Au moins la LNR pourra se satisfaire d'avoir préservé l'exercice 2014-2015, car l'Autorité de la concurrence n'a pas souhaité "porter une atteinte disproportionnée aux intérêts des clubs, des diffuseurs et des téléspectateurs", alors que le Top 14 reprendra le 15 août.
Mais l'accord historique de 355 millions sur cinq saisons courant de 2014 à 2019 est bien remis en cause à partir de 2015-2016, offrant un nouvel épisode à ce feuilleton à rebondissements, l'un des nombreux avatars de la guerre féroce que se livrent le groupe Canal+ et beIN Sports sur le terrain des droits sportifs.
La LNR comptait bien profiter de ce contexte hyper-concurrentiel en dénonçant en cours de route en 2013 son contrat avec la chaîne cryptée, dont le montant s'élevait à 31,7 millions d'euros annuels.

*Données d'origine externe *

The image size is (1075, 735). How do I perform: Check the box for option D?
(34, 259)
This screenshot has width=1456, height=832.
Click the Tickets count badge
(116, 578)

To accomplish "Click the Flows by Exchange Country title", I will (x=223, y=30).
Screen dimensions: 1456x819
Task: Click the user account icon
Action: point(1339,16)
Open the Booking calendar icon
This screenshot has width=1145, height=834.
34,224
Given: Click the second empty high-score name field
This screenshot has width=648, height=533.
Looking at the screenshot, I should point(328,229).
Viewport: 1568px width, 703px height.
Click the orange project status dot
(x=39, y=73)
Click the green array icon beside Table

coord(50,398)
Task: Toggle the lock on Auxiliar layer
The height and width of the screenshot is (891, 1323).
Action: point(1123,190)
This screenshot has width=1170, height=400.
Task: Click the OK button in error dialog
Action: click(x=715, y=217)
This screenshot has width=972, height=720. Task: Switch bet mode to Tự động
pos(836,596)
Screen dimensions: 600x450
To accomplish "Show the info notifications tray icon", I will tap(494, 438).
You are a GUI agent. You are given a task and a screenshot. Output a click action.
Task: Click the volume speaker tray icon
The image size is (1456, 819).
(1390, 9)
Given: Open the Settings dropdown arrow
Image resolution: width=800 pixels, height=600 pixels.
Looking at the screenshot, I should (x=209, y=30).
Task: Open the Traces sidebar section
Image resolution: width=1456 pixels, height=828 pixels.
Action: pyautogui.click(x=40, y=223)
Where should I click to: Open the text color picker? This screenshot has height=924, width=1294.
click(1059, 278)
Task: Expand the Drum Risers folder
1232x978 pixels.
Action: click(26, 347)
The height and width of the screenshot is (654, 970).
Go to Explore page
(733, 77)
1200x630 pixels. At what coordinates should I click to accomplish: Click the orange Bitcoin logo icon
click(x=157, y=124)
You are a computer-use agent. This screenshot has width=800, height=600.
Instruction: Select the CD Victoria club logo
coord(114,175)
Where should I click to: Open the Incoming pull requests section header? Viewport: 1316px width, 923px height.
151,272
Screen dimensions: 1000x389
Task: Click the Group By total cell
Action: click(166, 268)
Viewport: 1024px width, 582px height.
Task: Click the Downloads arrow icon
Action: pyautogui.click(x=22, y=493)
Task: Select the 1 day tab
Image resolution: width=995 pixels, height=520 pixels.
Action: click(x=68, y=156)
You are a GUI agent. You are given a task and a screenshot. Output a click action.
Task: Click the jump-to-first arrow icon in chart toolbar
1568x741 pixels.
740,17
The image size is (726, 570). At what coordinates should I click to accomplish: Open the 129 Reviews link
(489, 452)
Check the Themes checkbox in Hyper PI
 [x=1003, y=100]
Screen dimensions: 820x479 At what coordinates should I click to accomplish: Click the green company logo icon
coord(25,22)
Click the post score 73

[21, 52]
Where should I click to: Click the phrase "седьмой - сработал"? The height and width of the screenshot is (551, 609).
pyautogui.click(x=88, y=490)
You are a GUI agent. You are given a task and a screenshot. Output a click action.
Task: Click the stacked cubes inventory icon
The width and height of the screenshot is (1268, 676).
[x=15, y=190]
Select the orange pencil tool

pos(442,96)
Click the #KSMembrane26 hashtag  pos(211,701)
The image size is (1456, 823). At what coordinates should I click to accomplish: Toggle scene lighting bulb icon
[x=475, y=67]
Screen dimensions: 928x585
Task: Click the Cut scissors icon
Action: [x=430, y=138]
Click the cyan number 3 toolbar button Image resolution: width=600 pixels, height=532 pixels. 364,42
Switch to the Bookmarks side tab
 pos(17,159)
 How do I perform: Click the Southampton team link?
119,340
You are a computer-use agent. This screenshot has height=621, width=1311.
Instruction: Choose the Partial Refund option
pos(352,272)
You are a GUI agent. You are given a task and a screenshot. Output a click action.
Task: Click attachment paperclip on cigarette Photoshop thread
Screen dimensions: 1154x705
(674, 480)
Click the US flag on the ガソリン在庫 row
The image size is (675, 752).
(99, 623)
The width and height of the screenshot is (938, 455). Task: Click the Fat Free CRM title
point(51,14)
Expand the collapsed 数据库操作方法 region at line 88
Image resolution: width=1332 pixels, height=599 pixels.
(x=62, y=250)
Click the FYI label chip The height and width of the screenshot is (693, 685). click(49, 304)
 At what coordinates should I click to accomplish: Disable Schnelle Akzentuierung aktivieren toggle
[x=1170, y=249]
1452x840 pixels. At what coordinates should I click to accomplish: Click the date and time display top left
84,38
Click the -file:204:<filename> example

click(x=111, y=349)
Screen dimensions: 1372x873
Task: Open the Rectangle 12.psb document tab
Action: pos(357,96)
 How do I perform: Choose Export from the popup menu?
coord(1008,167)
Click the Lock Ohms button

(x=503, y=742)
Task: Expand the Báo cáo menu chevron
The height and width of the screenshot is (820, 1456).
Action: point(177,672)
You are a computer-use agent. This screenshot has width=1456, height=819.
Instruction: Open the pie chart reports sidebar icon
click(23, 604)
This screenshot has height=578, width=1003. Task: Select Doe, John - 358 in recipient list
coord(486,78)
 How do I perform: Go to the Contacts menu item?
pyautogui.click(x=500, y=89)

L'affaire avait alors vite pris la tournure d'un bras de fer entre le diffuseur emblématique de la compétition et la Ligue.
Les deux parties ont d'abord tenté de négocier de gré à gré avant que la LNR ne provoque un appel d'offres, contesté en référé devant la justice par Canal+.
- Une nouvelle dimension -
Mais les deux partenaires se sont vite réconciliés quand la LNR a brutalement interrompu la procédure, à la veille même de l'échéance du dépôt des dossiers, pour signer un nouveau bail avec Canal+. Et décrocher un joli pactole: 71 millions d'euros en moyenne par exercice.
Cela avait provoqué la fureur de beIN Sports, qui comptait se positionner mais s'est senti flouée: la chaîne qatarie a saisi en mars l'Autorité de la concurrence qui lui a finalement donné raison.
Par cette décision, l'Autorité souligne également que le Top 14 est entré dans une autre dimension économique et doit se conformer scrupuleusement aux règles de la concurrence en mettant en place une procédure "transparente et non discriminatoire".
"L'Autorité de la concurrence a considéré que les droits du Top 14 étaient devenus particulièrement attractifs en considération de l'intérêt manifesté par les abonnés pour cette compétition et des audiences importantes qu'elle réalise", martèle l'instance dans un communiqué.
"La situation est également préjudiciable au développement de beIN Sports, seul nouvel entrant susceptible d'animer la compétition sur les programmes sportifs de diffusion payante", poursuit encore l'Autorité.
De son côté, la chaîne qatarie a salué la décision. "L?Autorité (...) tient compte des dommages que cet accord pouvait impliquer pour les téléspectateurs et pour le développement d?un secteur dynamique de la télévision payante", se félicite beIn Sports qui remporte ainsi une nouvelle manche sur le terrain judiciaire face à Canal+.
Il y a un mois, le tribunal de commerce de Nanterre avait en effet estimé que la chaîne à péage, attaquée sur le montant de ses abonnements par Canal+, n'exerçait pas de "concurrence déloyale" à l'encontre de la filiale de Vivendi.
Les coulisses des stades, de rugby ou autre, n'ont en tous cas pas fini de trembler.